> [EXTRACTED RECORDS]

#####

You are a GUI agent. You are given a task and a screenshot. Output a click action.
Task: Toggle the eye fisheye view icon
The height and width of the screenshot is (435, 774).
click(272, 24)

#####

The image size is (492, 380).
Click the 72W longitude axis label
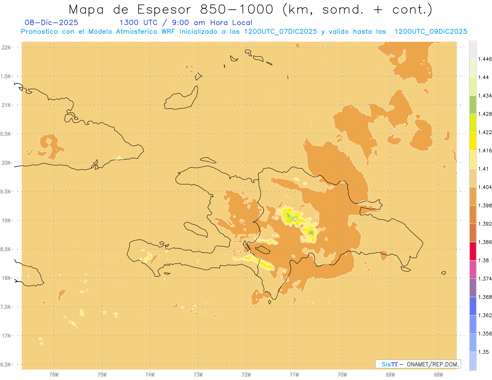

#####

> [HOW TO COMPLETE THIS TASK] Using the entries above, repeat only the lines from the one containing "The image size is (492, 380)." through the one containing "Click the 72W longitude axis label", end lines included.

> [RESULT FOR THIS TASK]
The image size is (492, 380).
Click the 72W longitude axis label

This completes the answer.